Las recientes maniobras de un helicóptero de las fuerzas aéreas de China para bloquear y expulsar a un avión de Filipinas del arrecife de Scarborough, un área en disputa en el mar de China Meridional, han incrementado las tensiones entre ambos países, en medio de las muestras de apoyo de Washington a Manila este miércoles.
El portavoz del Comando del Teatro de Operaciones del Sur del Ejército chino, Tian Junli, afirmó en un comunicado publicado en la red social Weibo que “el avión ingresó ilegalmente al espacio aéreo de Huangyan (nombre que Pekín otorga al atolón) sin el permiso del Gobierno chino”.
Tian denunció que las acciones del martes por parte de Filipinas “constituyen una grave violación de la soberanía china” y enfatizó que los intentos de Filipinas de hacer valer sus reivindicaciones territoriales mediante “provocaciones militares” y la “manipulación de la opinión (pública) internacional” serán “inútiles”.
En este contexto, el Comando del Teatro de Operaciones del Sur se mantiene “en alerta máxima y está decidido a defender la soberanía y la seguridad nacionales, así como la paz y la estabilidad en el mar de China Meridional“, subrayó Tian.
Por su parte, el portavoz de la Guardia Costera de Filipinas, Jay Tarriela, denunció las “peligrosas maniobras de vuelo” del helicóptero chino contra el avión del Departamento de Pesca y Fauna Marina (BFAR), además de compartir videos en su cuenta de X.
Tarriela lamentó que “esta acción temeraria supuso un grave riesgo para la seguridad de los pilotos y pasajeros durante el vuelo”, afirmando que el helicóptero se acercó a unos tres metros del avión filipino, lo que constituye “una clara violación” de la normativa internacional.
A las quejas de Filipinas se unió la condena de Estados Unidos, con el que el país asiático mantiene un tratado de mutua defensa desde 1951.

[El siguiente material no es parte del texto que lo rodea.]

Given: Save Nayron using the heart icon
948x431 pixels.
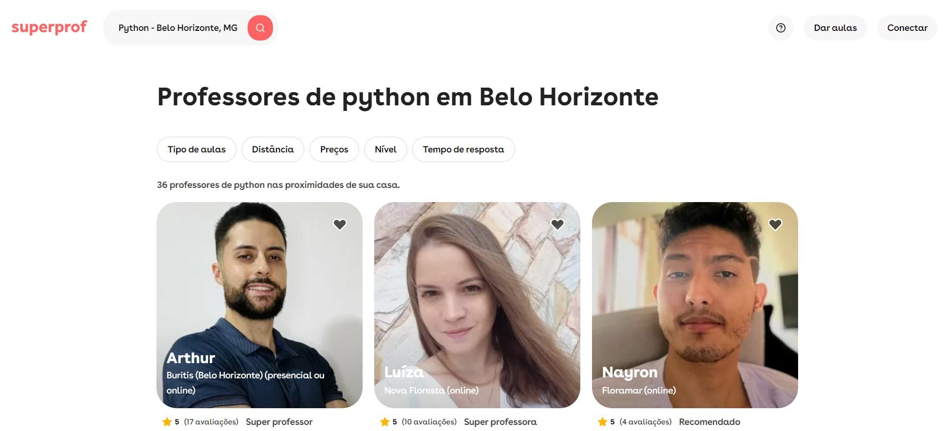Looking at the screenshot, I should pos(775,224).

La embajadora estadounidense en Filipinas, MaryKay L. Carlson, expresó en la red social X: “Condenamos las peligrosas maniobras de un helicóptero de la Marina del Ejército Popular de Liberación (EPL, Ejército chino), que puso en peligro a pilotos y pasajeros de la misión aérea filipina”.
El arrecife Scarborough, también conocido como Bajo de Mansiloc, ha sido un punto constante de tensiones entre China y Filipinas, con enfrentamientos desde que Pekín asumió el control efectivo en 2012.
La disputa se desarrolla en un contexto de crecientes tensiones en la región, donde Filipinas busca adaptar su legislación a la Convención de las Naciones Unidas sobre el Derecho del Mar (UNCLOS) y reafirmar sus derechos dentro de su zona económica exclusiva, mientras que China respalda sus reivindicaciones con argumentos históricos.
Manila y Pekín mantienen un conflicto por la soberanía en el mar de China Meridional, una región estratégica por donde transita aproximadamente el 30 % del comercio global, que alberga el 12 % de los caladeros mundiales y cuenta con potenciales reservas de petróleo y gas.
Desde la llegada al poder del presidente Ferdinand Marcos Jr. en 2022, Filipinas ha adoptado una postura más firme en la defensa de su territorio frente a las reclamaciones de China, que reclama prácticamente la totalidad de estas aguas.